Task requirements | Please transcribe the data exactly, with nothing left out.
-------
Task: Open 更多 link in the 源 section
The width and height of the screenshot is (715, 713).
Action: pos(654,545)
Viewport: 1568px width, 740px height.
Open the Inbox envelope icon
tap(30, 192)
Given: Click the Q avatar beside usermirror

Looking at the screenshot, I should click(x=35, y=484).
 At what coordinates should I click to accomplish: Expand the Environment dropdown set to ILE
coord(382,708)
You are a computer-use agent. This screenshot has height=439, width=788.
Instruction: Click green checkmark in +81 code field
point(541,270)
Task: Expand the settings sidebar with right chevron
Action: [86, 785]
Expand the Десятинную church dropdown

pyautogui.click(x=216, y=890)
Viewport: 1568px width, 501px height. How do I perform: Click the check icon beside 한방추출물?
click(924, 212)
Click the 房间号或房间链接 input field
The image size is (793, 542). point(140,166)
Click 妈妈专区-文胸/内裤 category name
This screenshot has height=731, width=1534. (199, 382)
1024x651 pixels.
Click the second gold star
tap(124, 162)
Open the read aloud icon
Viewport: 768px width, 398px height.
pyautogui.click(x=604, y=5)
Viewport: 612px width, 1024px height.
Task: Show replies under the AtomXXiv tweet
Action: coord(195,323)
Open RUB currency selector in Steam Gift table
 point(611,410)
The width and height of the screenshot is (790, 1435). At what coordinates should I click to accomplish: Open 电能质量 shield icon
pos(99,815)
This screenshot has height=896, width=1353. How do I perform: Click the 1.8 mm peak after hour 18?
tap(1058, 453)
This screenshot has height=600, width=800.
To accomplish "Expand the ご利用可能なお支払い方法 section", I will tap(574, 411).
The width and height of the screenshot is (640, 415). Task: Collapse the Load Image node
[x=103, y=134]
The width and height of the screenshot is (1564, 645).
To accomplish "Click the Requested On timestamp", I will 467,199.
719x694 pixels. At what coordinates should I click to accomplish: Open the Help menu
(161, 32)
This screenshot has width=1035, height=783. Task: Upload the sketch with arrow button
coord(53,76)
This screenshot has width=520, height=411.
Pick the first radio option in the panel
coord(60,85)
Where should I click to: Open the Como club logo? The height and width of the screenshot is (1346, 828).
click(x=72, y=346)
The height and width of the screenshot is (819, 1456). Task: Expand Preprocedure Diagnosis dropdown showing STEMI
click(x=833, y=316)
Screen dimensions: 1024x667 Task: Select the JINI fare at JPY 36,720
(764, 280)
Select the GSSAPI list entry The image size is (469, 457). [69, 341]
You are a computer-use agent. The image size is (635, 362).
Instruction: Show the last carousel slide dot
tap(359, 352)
-------
Output of the exercise |
Task: Open 更多 link in the 源 section
The width and height of the screenshot is (715, 713).
Action: pos(654,545)
Viewport: 1568px width, 740px height.
Open the Inbox envelope icon
tap(30, 192)
Given: Click the Q avatar beside usermirror

Looking at the screenshot, I should click(x=35, y=484).
 At what coordinates should I click to accomplish: Expand the Environment dropdown set to ILE
coord(382,708)
You are a computer-use agent. This screenshot has height=439, width=788.
Instruction: Click green checkmark in +81 code field
point(541,270)
Task: Expand the settings sidebar with right chevron
Action: [86, 785]
Expand the Десятинную church dropdown

pyautogui.click(x=216, y=890)
Viewport: 1568px width, 501px height. How do I perform: Click the check icon beside 한방추출물?
click(924, 212)
Click the 房间号或房间链接 input field
The image size is (793, 542). point(140,166)
Click 妈妈专区-文胸/内裤 category name
This screenshot has height=731, width=1534. (199, 382)
1024x651 pixels.
Click the second gold star
tap(124, 162)
Open the read aloud icon
Viewport: 768px width, 398px height.
pyautogui.click(x=604, y=5)
Viewport: 612px width, 1024px height.
Task: Show replies under the AtomXXiv tweet
Action: coord(195,323)
Open RUB currency selector in Steam Gift table
 point(611,410)
The width and height of the screenshot is (790, 1435). At what coordinates should I click to accomplish: Open 电能质量 shield icon
pos(99,815)
This screenshot has height=896, width=1353. How do I perform: Click the 1.8 mm peak after hour 18?
tap(1058, 453)
This screenshot has height=600, width=800.
To accomplish "Expand the ご利用可能なお支払い方法 section", I will tap(574, 411).
The width and height of the screenshot is (640, 415). Task: Collapse the Load Image node
[x=103, y=134]
The width and height of the screenshot is (1564, 645).
To accomplish "Click the Requested On timestamp", I will 467,199.
719x694 pixels. At what coordinates should I click to accomplish: Open the Help menu
(161, 32)
This screenshot has width=1035, height=783. Task: Upload the sketch with arrow button
coord(53,76)
This screenshot has width=520, height=411.
Pick the first radio option in the panel
coord(60,85)
Where should I click to: Open the Como club logo? The height and width of the screenshot is (1346, 828).
click(x=72, y=346)
The height and width of the screenshot is (819, 1456). Task: Expand Preprocedure Diagnosis dropdown showing STEMI
click(x=833, y=316)
Screen dimensions: 1024x667 Task: Select the JINI fare at JPY 36,720
(764, 280)
Select the GSSAPI list entry The image size is (469, 457). [69, 341]
You are a computer-use agent. The image size is (635, 362).
Instruction: Show the last carousel slide dot
tap(359, 352)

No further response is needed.